Update [2005-10-23 03:30AM PST by Oui]:

The One Very Good Reason Karl Rove Might Be Indicted
By Lawrence O’Donnell | Bio

Huffington Post July 7, 2005 — In February, Circuit Judge David Tatel joined his colleagues’ order to Cooper and Miller despite his own, very lonely finding that indeed there is a federal privilege for reporters that can shield them from being compelled to testify to grand juries and give up sources. He based his finding on Rule 501 of the Federal Rules of Evidence, which authorizes federal courts to develop new privileges “in the light of reason and experience.” Tatel actually found that reason and experience “support recognition of a privilege for reporters’ confidential sources.” But Tatel still ordered Cooper and Miller to testify because he found that the privilege had to give way to “the gravity of the suspected crime.”

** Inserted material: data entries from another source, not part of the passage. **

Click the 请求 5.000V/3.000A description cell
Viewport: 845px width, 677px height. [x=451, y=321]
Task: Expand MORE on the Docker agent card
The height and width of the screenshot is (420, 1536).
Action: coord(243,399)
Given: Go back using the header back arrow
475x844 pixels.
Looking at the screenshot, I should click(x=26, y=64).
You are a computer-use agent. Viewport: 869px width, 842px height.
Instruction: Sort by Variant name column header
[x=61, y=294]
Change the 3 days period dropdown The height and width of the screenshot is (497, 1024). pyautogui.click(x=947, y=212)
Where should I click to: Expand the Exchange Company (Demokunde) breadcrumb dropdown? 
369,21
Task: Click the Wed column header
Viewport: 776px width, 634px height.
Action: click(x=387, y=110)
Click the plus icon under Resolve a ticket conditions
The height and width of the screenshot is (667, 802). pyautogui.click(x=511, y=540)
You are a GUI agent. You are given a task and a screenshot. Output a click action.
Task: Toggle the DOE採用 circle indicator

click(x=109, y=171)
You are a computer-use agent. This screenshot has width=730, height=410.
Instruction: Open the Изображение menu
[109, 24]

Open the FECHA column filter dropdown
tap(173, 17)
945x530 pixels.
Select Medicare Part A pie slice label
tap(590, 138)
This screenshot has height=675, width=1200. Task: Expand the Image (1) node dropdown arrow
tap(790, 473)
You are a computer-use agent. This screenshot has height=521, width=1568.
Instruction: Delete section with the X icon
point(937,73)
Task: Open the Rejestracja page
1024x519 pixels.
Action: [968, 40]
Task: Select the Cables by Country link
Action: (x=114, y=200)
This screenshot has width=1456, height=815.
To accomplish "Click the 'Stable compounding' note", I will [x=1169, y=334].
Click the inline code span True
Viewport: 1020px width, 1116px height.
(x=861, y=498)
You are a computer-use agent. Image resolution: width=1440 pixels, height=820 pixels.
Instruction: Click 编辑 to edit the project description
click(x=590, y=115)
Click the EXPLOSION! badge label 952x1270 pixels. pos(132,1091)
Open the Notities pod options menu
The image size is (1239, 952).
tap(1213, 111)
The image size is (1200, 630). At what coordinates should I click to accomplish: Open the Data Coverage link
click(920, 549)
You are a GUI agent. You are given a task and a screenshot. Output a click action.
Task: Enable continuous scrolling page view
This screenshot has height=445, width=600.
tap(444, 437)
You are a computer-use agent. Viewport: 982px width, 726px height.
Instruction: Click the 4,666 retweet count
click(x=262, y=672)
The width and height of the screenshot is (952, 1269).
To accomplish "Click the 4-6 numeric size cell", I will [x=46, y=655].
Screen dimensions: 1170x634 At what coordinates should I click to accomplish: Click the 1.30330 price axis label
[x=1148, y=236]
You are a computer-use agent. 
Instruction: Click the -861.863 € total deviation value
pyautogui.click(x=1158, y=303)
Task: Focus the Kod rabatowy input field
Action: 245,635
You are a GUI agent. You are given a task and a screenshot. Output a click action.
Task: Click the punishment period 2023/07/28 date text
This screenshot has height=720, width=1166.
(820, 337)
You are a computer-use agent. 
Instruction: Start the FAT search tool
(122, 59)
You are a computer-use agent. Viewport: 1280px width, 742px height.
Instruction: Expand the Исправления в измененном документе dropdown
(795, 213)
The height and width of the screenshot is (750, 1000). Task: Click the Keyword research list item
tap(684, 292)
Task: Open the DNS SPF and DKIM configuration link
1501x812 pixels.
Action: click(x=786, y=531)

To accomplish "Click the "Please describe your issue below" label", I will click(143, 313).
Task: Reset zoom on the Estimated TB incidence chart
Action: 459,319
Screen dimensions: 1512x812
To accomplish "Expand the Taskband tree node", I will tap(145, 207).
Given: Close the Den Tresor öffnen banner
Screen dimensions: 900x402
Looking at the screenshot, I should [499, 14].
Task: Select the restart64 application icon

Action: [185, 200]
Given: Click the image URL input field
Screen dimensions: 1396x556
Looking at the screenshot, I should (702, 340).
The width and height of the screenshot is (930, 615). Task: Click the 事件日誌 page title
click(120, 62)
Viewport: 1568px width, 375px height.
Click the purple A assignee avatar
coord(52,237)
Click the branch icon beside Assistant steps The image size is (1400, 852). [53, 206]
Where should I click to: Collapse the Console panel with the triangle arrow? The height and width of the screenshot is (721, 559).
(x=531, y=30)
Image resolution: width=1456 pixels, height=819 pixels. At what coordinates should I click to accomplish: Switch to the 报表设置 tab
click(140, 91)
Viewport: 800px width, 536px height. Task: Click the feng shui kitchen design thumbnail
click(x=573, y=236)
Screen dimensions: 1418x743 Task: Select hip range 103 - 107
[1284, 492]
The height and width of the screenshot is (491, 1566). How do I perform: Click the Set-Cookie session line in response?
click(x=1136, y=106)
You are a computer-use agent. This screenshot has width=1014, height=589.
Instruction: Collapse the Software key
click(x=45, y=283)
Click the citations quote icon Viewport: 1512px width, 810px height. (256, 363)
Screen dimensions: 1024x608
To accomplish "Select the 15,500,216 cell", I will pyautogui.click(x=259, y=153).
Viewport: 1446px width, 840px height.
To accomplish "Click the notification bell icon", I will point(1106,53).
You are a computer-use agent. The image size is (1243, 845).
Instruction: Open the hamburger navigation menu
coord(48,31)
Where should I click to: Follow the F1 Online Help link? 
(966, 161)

Judge Tatel’s opinion has eight blank pages in the middle of it where he discusses the secret information the prosecutor has supplied only to the judges to convince them that the testimony he is demanding is worth sending reporters to jail to get. The gravity of the suspected crime is presumably very well developed in those redacted pages. Later, Tatel refers to “having carefully scrutinized [the prosecutor’s] voluminous classified filings.”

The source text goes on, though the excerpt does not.